MATERIAL FOR THIS EXERCISE »
************

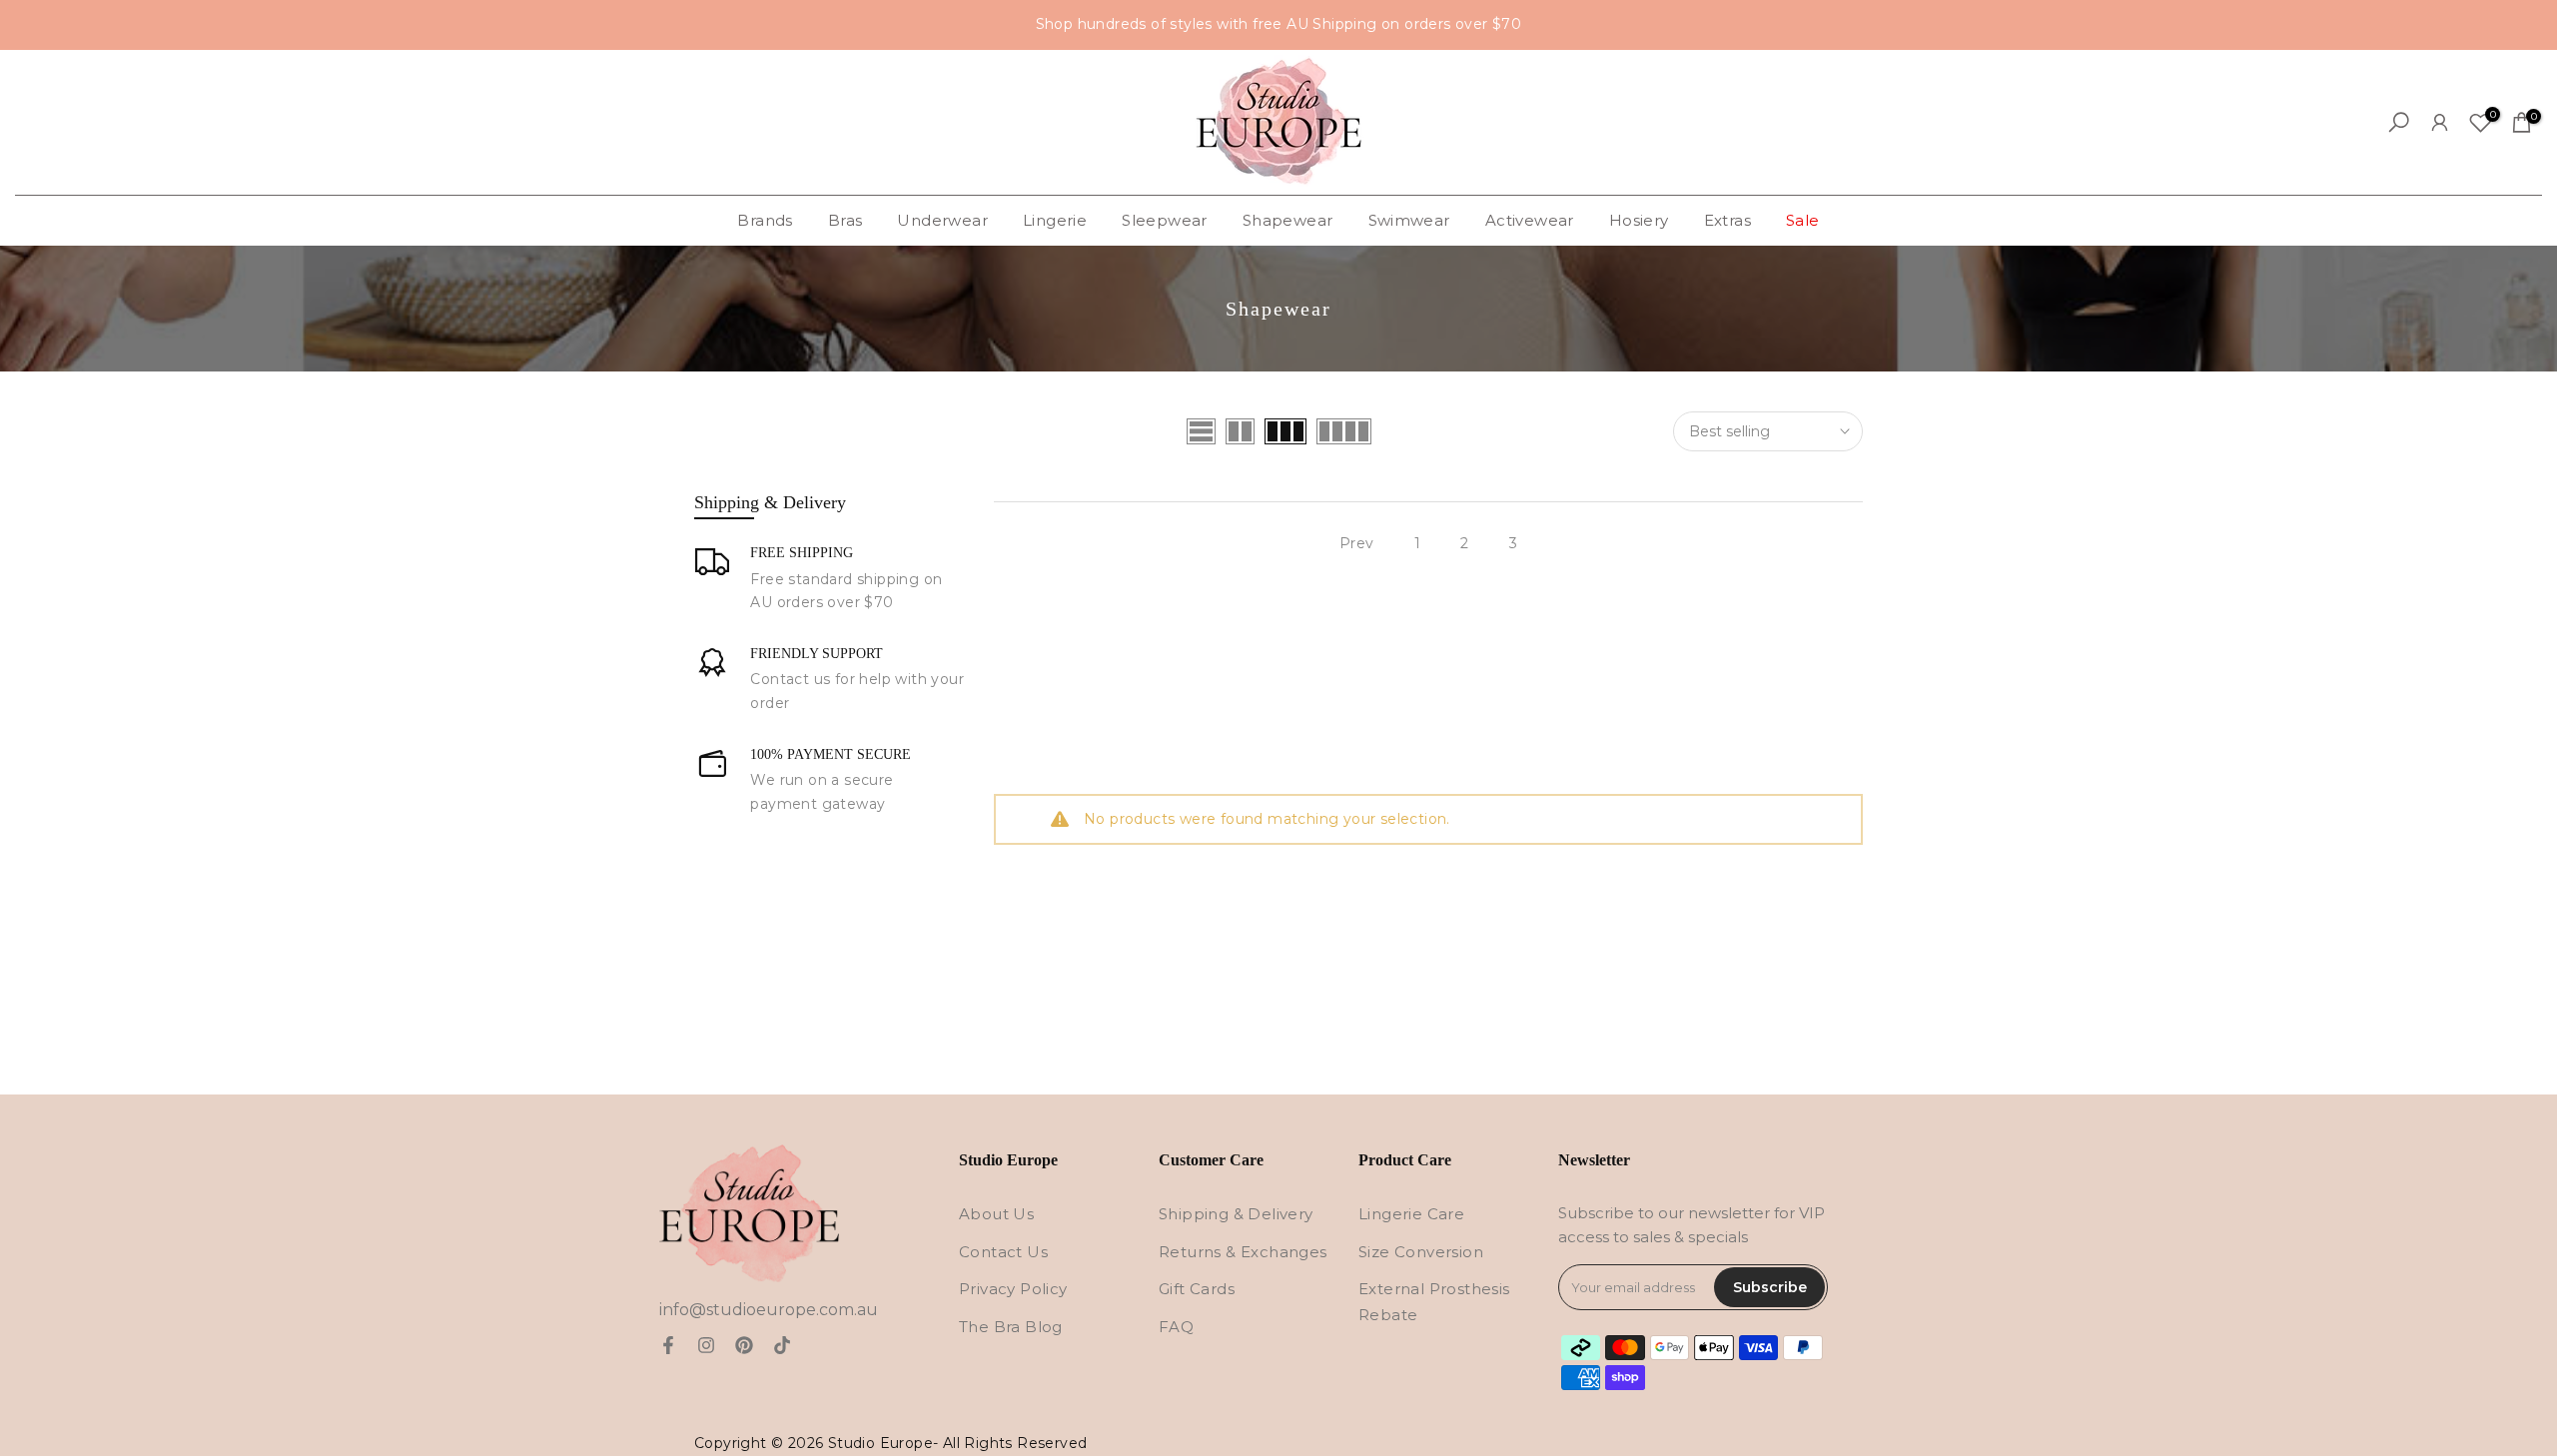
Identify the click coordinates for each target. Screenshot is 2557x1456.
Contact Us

************

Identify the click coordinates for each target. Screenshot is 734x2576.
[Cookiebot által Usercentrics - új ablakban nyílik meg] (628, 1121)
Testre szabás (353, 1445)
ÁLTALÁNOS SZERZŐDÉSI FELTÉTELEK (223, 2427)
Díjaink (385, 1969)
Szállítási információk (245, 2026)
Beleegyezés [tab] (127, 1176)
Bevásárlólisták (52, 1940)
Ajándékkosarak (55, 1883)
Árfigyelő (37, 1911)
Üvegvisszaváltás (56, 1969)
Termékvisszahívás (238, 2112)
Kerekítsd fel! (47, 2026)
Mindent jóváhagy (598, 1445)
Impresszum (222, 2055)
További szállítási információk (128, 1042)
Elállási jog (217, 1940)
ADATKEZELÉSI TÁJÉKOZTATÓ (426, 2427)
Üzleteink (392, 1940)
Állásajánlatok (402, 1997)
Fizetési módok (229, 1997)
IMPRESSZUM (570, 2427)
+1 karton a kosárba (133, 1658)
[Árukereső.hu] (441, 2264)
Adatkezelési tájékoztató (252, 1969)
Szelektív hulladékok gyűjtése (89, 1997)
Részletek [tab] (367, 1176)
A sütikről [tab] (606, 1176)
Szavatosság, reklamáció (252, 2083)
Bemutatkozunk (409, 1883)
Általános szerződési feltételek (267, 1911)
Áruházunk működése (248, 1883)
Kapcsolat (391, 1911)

************

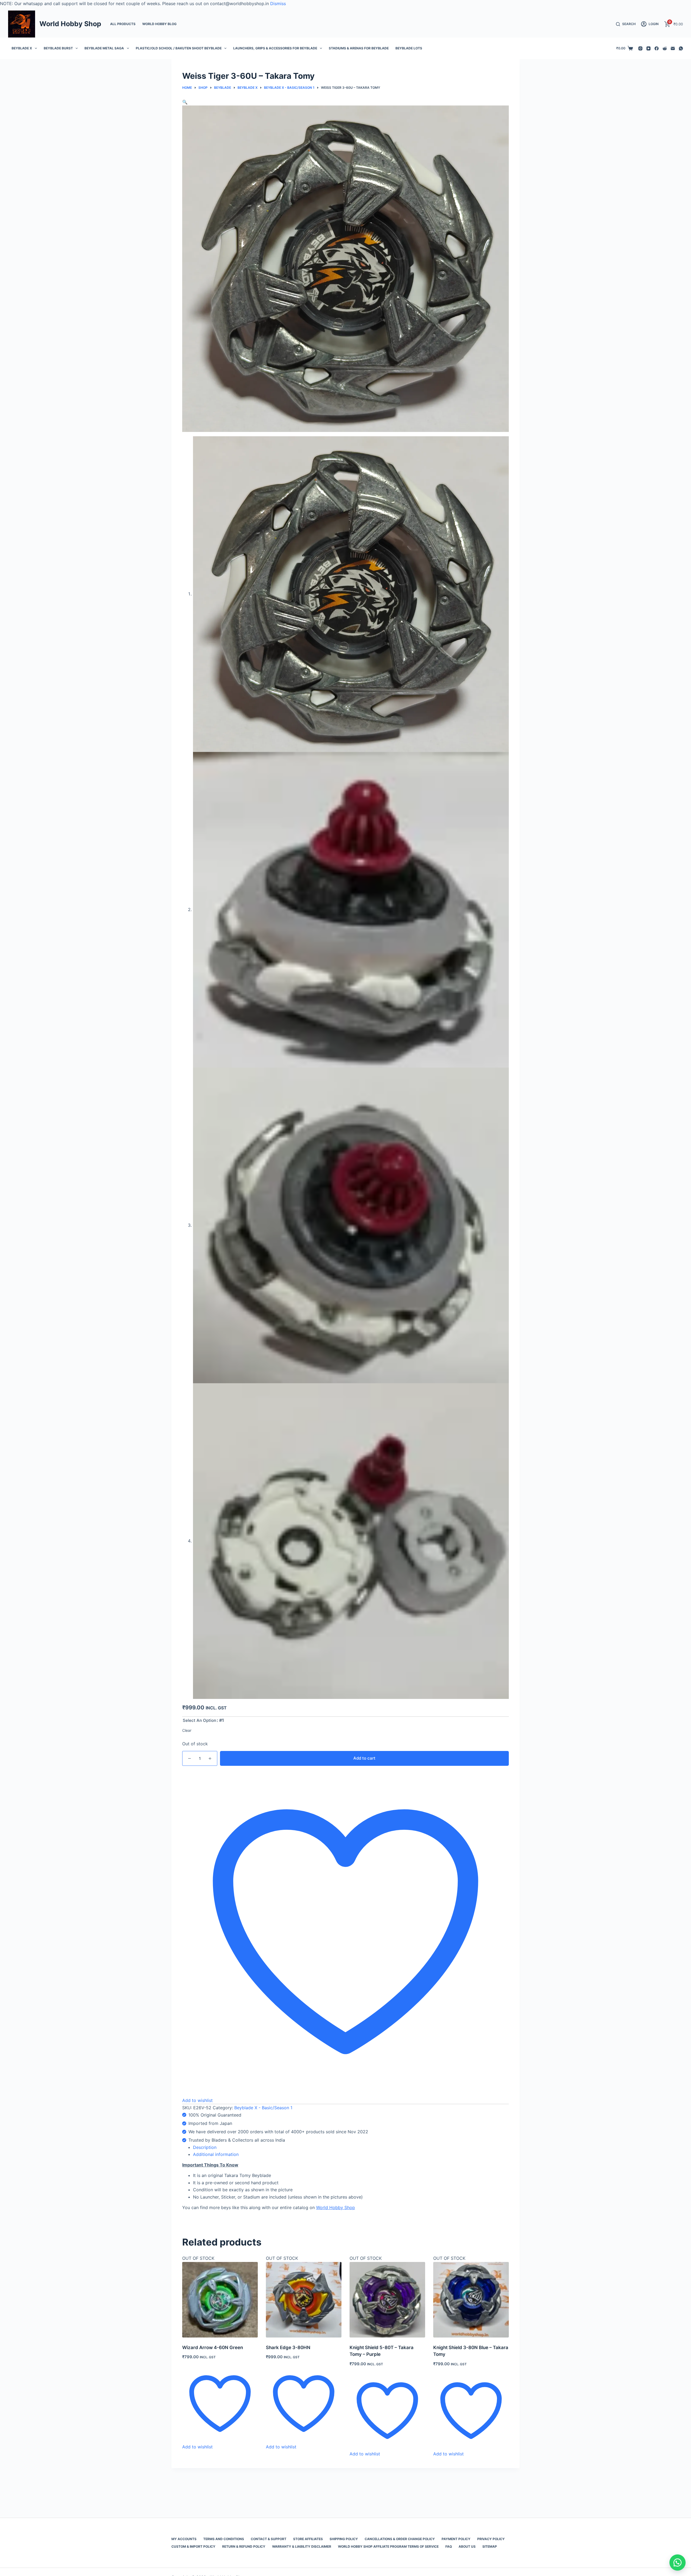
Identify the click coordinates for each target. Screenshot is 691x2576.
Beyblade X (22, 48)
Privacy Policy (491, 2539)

************

WHAT THE EXERCISE ASKS »
Count the lines in the records that include the word "coordinates". Report the total alone.

ANSWER SECTION »
3